- [PROVIDED ENTRIES]:
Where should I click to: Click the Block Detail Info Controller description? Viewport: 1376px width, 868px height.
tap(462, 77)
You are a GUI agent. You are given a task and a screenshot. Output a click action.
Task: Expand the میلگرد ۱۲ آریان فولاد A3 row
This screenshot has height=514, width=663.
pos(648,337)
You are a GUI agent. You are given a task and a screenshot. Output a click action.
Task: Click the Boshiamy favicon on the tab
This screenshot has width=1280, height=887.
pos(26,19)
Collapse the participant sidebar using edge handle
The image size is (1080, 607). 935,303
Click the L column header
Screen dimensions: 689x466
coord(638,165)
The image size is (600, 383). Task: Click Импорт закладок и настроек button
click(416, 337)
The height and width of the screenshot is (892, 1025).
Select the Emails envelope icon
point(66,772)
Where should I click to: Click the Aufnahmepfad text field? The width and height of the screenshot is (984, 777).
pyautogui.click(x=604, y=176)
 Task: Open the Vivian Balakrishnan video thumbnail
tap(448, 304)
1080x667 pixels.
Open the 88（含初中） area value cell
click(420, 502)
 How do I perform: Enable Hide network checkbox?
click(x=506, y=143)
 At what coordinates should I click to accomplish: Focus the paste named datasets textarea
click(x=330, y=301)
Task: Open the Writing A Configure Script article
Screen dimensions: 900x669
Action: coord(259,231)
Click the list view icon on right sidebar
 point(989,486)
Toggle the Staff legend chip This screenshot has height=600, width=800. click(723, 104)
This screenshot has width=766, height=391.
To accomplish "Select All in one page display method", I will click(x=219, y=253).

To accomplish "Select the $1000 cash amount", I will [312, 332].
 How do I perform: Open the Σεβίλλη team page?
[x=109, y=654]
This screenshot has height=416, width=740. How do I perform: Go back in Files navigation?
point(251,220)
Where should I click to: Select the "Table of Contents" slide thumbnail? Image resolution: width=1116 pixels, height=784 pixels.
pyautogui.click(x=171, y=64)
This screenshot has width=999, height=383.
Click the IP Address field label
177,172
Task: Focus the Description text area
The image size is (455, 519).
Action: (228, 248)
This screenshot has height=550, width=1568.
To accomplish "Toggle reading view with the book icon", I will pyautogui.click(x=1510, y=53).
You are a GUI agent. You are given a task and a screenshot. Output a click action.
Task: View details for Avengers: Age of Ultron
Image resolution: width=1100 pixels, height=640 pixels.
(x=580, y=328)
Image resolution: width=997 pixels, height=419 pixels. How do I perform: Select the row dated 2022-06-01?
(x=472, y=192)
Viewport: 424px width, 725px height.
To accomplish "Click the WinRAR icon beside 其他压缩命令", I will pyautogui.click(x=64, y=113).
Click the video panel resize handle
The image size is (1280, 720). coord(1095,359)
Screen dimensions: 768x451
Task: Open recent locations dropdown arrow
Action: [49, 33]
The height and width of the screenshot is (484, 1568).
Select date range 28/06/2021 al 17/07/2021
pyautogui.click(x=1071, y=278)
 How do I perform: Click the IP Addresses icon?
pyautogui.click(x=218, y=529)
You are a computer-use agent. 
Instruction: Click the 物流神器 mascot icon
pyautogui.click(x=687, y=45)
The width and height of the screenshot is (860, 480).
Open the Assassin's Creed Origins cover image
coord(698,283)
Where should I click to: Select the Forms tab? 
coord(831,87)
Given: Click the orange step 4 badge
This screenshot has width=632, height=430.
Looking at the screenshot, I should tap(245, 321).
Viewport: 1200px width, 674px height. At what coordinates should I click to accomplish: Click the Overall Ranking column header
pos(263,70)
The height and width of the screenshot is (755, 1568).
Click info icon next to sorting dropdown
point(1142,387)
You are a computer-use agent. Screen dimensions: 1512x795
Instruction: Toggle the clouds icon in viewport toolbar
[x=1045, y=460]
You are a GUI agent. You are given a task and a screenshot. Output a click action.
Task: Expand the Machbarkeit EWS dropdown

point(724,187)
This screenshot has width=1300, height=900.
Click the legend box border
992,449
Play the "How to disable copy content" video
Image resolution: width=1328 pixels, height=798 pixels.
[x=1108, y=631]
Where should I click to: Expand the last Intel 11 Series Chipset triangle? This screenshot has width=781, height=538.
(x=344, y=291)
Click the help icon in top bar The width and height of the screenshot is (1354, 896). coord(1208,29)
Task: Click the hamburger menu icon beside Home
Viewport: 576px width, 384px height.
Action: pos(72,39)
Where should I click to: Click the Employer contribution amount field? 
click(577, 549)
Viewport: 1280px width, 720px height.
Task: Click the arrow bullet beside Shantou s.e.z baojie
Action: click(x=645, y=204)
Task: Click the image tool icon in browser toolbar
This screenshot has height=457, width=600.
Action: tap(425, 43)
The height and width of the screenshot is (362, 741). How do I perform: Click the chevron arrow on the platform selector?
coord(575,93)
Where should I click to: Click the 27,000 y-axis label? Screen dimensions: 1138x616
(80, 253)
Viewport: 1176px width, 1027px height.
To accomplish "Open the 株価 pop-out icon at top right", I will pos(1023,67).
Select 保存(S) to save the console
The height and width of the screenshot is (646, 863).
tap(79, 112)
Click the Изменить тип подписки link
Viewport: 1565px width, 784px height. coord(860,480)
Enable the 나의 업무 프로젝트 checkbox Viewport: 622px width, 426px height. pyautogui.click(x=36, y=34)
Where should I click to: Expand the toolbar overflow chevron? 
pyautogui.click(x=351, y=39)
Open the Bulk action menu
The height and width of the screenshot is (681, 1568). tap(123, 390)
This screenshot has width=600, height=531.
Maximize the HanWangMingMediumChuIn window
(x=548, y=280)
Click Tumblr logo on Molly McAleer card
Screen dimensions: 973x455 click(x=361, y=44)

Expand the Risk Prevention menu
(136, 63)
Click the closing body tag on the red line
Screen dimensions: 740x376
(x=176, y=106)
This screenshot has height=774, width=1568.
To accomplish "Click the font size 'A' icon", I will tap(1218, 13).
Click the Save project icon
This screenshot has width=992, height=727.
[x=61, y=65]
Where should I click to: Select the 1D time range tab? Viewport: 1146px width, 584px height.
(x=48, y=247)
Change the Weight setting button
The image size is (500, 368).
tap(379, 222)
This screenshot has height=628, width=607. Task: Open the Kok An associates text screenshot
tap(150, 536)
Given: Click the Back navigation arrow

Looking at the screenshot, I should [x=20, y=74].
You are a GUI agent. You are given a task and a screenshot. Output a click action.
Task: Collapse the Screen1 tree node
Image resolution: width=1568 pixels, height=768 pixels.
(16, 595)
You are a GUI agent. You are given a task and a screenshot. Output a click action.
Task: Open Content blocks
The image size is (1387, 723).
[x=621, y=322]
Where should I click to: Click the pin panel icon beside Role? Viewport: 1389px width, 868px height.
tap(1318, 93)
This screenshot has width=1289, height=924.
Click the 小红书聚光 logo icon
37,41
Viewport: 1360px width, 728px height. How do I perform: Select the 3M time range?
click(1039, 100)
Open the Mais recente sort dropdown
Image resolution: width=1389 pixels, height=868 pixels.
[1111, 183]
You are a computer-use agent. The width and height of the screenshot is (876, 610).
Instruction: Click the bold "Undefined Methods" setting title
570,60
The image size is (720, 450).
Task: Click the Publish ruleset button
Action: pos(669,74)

- [TRY IT]: Copy the listing word for word, leaving nothing out.

- [ANSWER TO THIS PROBLEM]:
Where should I click to: Click the Block Detail Info Controller description? Viewport: 1376px width, 868px height.
tap(462, 77)
You are a GUI agent. You are given a task and a screenshot. Output a click action.
Task: Expand the میلگرد ۱۲ آریان فولاد A3 row
This screenshot has height=514, width=663.
pos(648,337)
You are a GUI agent. You are given a task and a screenshot. Output a click action.
Task: Click the Boshiamy favicon on the tab
This screenshot has width=1280, height=887.
pos(26,19)
Collapse the participant sidebar using edge handle
The image size is (1080, 607). 935,303
Click the L column header
Screen dimensions: 689x466
coord(638,165)
The image size is (600, 383). Task: Click Импорт закладок и настроек button
click(416, 337)
The height and width of the screenshot is (892, 1025).
Select the Emails envelope icon
point(66,772)
Where should I click to: Click the Aufnahmepfad text field? The width and height of the screenshot is (984, 777).
pyautogui.click(x=604, y=176)
 Task: Open the Vivian Balakrishnan video thumbnail
tap(448, 304)
1080x667 pixels.
Open the 88（含初中） area value cell
click(420, 502)
 How do I perform: Enable Hide network checkbox?
click(x=506, y=143)
 At what coordinates should I click to accomplish: Focus the paste named datasets textarea
click(x=330, y=301)
Task: Open the Writing A Configure Script article
Screen dimensions: 900x669
Action: coord(259,231)
Click the list view icon on right sidebar
 point(989,486)
Toggle the Staff legend chip This screenshot has height=600, width=800. click(723, 104)
This screenshot has width=766, height=391.
To accomplish "Select All in one page display method", I will click(x=219, y=253).

To accomplish "Select the $1000 cash amount", I will [312, 332].
 How do I perform: Open the Σεβίλλη team page?
[x=109, y=654]
This screenshot has height=416, width=740. How do I perform: Go back in Files navigation?
point(251,220)
Where should I click to: Select the "Table of Contents" slide thumbnail? Image resolution: width=1116 pixels, height=784 pixels.
pyautogui.click(x=171, y=64)
This screenshot has width=999, height=383.
Click the IP Address field label
177,172
Task: Focus the Description text area
The image size is (455, 519).
Action: (228, 248)
This screenshot has height=550, width=1568.
To accomplish "Toggle reading view with the book icon", I will pyautogui.click(x=1510, y=53).
You are a GUI agent. You are given a task and a screenshot. Output a click action.
Task: View details for Avengers: Age of Ultron
Image resolution: width=1100 pixels, height=640 pixels.
(x=580, y=328)
Image resolution: width=997 pixels, height=419 pixels. How do I perform: Select the row dated 2022-06-01?
(x=472, y=192)
Viewport: 424px width, 725px height.
To accomplish "Click the WinRAR icon beside 其他压缩命令", I will pyautogui.click(x=64, y=113).
Click the video panel resize handle
The image size is (1280, 720). coord(1095,359)
Screen dimensions: 768x451
Task: Open recent locations dropdown arrow
Action: [49, 33]
The height and width of the screenshot is (484, 1568).
Select date range 28/06/2021 al 17/07/2021
pyautogui.click(x=1071, y=278)
 How do I perform: Click the IP Addresses icon?
pyautogui.click(x=218, y=529)
You are a computer-use agent. 
Instruction: Click the 物流神器 mascot icon
pyautogui.click(x=687, y=45)
The width and height of the screenshot is (860, 480).
Open the Assassin's Creed Origins cover image
coord(698,283)
Where should I click to: Select the Forms tab? 
coord(831,87)
Given: Click the orange step 4 badge
This screenshot has width=632, height=430.
Looking at the screenshot, I should tap(245, 321).
Viewport: 1200px width, 674px height. At what coordinates should I click to accomplish: Click the Overall Ranking column header
pos(263,70)
The height and width of the screenshot is (755, 1568).
Click info icon next to sorting dropdown
point(1142,387)
You are a computer-use agent. Screen dimensions: 1512x795
Instruction: Toggle the clouds icon in viewport toolbar
[x=1045, y=460]
You are a GUI agent. You are given a task and a screenshot. Output a click action.
Task: Expand the Machbarkeit EWS dropdown

point(724,187)
This screenshot has width=1300, height=900.
Click the legend box border
992,449
Play the "How to disable copy content" video
Image resolution: width=1328 pixels, height=798 pixels.
[x=1108, y=631]
Where should I click to: Expand the last Intel 11 Series Chipset triangle? This screenshot has width=781, height=538.
(x=344, y=291)
Click the help icon in top bar The width and height of the screenshot is (1354, 896). coord(1208,29)
Task: Click the hamburger menu icon beside Home
Viewport: 576px width, 384px height.
Action: pos(72,39)
Where should I click to: Click the Employer contribution amount field? 
click(577, 549)
Viewport: 1280px width, 720px height.
Task: Click the arrow bullet beside Shantou s.e.z baojie
Action: click(x=645, y=204)
Task: Click the image tool icon in browser toolbar
This screenshot has height=457, width=600.
Action: tap(425, 43)
The height and width of the screenshot is (362, 741). How do I perform: Click the chevron arrow on the platform selector?
coord(575,93)
Where should I click to: Click the 27,000 y-axis label? Screen dimensions: 1138x616
(80, 253)
Viewport: 1176px width, 1027px height.
To accomplish "Open the 株価 pop-out icon at top right", I will pos(1023,67).
Select 保存(S) to save the console
The height and width of the screenshot is (646, 863).
tap(79, 112)
Click the Изменить тип подписки link
Viewport: 1565px width, 784px height. coord(860,480)
Enable the 나의 업무 프로젝트 checkbox Viewport: 622px width, 426px height. pyautogui.click(x=36, y=34)
Where should I click to: Expand the toolbar overflow chevron? 
pyautogui.click(x=351, y=39)
Open the Bulk action menu
The height and width of the screenshot is (681, 1568). tap(123, 390)
This screenshot has width=600, height=531.
Maximize the HanWangMingMediumChuIn window
(x=548, y=280)
Click Tumblr logo on Molly McAleer card
Screen dimensions: 973x455 click(x=361, y=44)

Expand the Risk Prevention menu
(136, 63)
Click the closing body tag on the red line
Screen dimensions: 740x376
(x=176, y=106)
This screenshot has height=774, width=1568.
To accomplish "Click the font size 'A' icon", I will tap(1218, 13).
Click the Save project icon
This screenshot has width=992, height=727.
[x=61, y=65]
Where should I click to: Select the 1D time range tab? Viewport: 1146px width, 584px height.
(x=48, y=247)
Change the Weight setting button
The image size is (500, 368).
tap(379, 222)
This screenshot has height=628, width=607. Task: Open the Kok An associates text screenshot
tap(150, 536)
Given: Click the Back navigation arrow

Looking at the screenshot, I should [x=20, y=74].
You are a GUI agent. You are given a task and a screenshot. Output a click action.
Task: Collapse the Screen1 tree node
Image resolution: width=1568 pixels, height=768 pixels.
(16, 595)
You are a GUI agent. You are given a task and a screenshot. Output a click action.
Task: Open Content blocks
The image size is (1387, 723).
[x=621, y=322]
Where should I click to: Click the pin panel icon beside Role? Viewport: 1389px width, 868px height.
tap(1318, 93)
This screenshot has width=1289, height=924.
Click the 小红书聚光 logo icon
37,41
Viewport: 1360px width, 728px height. How do I perform: Select the 3M time range?
click(1039, 100)
Open the Mais recente sort dropdown
Image resolution: width=1389 pixels, height=868 pixels.
[1111, 183]
You are a computer-use agent. The width and height of the screenshot is (876, 610).
Instruction: Click the bold "Undefined Methods" setting title
570,60
The image size is (720, 450).
Task: Click the Publish ruleset button
Action: pos(669,74)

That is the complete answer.